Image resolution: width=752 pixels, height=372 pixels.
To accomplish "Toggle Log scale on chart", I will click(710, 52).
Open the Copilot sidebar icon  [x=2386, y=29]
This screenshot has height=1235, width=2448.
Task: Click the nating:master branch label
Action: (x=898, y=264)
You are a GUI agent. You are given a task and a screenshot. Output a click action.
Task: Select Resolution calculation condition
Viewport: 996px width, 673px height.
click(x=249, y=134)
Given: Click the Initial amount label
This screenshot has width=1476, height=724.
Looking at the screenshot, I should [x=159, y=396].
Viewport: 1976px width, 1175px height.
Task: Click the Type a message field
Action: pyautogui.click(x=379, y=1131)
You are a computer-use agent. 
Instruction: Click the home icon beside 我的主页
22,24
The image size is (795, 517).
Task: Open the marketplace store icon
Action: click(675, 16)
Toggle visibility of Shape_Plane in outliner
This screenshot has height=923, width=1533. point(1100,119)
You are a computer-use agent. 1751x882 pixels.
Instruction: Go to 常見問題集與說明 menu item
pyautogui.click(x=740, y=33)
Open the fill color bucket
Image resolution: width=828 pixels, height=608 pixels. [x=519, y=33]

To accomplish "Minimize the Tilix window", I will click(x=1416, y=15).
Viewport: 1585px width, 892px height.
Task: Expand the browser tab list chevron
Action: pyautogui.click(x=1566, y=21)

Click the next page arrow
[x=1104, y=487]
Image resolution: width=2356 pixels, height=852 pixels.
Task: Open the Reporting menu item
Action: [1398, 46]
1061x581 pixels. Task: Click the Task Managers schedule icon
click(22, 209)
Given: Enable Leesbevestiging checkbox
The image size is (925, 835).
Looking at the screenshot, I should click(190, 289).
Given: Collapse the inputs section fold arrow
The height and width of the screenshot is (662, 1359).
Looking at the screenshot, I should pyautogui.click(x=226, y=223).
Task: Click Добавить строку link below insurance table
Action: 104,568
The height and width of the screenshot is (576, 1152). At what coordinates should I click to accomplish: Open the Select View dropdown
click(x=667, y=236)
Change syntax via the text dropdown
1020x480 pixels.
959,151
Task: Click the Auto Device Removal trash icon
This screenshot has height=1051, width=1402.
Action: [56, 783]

* **Exercise**
Provide the count, and nothing else, of lines in the data above where the word "agent" occurs.

* **Finished exercise**
3